— Compito assegnato —
Conta le righe del materiale in cui compare la parola "chart" e scrivi soltanto il numero. Maiuscole e minuscole vanno distinte.

Record contenuti in un dataset
= = = =

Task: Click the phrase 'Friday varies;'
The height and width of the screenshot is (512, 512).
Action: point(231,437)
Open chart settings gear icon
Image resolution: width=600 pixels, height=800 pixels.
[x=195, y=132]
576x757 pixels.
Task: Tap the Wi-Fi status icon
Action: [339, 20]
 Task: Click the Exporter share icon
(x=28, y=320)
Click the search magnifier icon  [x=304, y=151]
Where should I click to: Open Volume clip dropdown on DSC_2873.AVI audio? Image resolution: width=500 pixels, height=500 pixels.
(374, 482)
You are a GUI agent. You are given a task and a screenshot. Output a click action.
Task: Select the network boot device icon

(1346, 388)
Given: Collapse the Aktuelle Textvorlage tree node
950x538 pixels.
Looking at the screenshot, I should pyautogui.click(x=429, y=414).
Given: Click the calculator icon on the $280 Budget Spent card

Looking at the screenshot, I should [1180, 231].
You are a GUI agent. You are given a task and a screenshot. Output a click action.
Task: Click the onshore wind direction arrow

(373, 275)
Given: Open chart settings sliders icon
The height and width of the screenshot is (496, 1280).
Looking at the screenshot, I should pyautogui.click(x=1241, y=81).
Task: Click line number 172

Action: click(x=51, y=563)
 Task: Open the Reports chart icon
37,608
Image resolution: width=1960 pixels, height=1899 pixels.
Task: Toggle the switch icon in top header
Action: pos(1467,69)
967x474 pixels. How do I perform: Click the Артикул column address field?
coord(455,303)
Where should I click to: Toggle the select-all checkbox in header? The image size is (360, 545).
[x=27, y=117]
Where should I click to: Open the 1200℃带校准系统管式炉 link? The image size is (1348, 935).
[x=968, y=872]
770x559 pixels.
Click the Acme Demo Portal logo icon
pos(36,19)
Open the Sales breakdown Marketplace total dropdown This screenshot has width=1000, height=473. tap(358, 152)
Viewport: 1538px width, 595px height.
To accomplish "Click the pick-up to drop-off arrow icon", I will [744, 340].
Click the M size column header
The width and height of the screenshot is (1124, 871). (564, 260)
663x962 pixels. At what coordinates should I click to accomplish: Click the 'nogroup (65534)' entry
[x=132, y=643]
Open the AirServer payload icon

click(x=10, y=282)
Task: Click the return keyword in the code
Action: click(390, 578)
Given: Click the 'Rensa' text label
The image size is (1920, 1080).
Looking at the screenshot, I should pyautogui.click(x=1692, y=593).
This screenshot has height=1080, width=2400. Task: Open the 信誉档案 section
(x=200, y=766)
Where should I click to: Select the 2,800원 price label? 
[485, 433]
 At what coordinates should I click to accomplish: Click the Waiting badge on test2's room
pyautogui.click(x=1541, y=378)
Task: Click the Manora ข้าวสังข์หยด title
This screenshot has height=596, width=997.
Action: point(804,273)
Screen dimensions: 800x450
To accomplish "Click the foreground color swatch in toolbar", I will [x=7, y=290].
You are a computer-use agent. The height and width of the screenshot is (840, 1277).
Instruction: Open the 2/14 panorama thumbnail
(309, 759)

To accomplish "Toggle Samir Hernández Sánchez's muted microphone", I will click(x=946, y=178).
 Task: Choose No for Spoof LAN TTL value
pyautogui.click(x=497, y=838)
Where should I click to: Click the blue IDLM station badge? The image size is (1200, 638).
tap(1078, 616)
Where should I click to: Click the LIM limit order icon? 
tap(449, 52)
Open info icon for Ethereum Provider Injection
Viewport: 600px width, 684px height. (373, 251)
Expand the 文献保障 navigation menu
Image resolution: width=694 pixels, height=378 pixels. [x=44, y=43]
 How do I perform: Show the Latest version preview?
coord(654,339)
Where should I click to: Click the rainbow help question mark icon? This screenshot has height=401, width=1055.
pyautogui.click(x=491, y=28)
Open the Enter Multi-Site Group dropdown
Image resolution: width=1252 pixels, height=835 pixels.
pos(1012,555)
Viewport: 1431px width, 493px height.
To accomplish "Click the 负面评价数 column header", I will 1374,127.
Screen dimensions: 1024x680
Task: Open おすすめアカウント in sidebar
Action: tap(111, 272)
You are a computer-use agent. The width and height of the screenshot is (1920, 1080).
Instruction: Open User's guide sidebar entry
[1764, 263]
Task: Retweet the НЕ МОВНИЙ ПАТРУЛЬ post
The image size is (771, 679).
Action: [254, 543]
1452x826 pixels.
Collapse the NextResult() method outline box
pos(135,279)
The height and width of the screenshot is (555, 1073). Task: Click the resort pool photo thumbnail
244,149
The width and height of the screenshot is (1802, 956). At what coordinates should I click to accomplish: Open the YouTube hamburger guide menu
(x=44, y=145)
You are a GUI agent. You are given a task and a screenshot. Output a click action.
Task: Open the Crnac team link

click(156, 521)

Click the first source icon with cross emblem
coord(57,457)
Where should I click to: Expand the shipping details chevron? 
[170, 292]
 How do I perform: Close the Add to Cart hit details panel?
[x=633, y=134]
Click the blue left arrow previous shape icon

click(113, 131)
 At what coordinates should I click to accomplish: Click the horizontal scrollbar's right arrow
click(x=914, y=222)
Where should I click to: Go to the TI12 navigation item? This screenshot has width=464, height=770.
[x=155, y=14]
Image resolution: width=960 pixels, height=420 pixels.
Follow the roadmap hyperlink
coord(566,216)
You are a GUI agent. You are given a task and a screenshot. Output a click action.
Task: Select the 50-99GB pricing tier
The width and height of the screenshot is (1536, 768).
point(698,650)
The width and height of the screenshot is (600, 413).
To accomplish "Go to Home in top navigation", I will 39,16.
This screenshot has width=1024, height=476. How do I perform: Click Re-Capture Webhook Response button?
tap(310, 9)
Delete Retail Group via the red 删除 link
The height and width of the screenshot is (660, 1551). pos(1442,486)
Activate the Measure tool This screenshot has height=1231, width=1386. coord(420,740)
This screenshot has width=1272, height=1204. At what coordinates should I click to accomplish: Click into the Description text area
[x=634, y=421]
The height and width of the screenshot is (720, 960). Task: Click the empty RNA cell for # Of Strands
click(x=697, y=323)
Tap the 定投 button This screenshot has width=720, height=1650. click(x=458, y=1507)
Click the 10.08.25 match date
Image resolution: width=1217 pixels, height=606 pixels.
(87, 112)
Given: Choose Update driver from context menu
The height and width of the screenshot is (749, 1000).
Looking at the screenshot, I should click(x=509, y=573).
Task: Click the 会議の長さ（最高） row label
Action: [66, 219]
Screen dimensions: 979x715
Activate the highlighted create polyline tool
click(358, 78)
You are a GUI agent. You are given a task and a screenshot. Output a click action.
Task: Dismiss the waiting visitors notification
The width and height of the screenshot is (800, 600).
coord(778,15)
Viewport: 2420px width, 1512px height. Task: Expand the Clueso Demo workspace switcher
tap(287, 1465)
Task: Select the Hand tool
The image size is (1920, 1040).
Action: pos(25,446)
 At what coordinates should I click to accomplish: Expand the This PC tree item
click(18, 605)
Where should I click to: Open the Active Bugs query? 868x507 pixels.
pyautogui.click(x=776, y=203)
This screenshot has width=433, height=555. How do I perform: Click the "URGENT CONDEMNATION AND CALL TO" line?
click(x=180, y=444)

= = = =

— Soluzione dell'esercizio —
3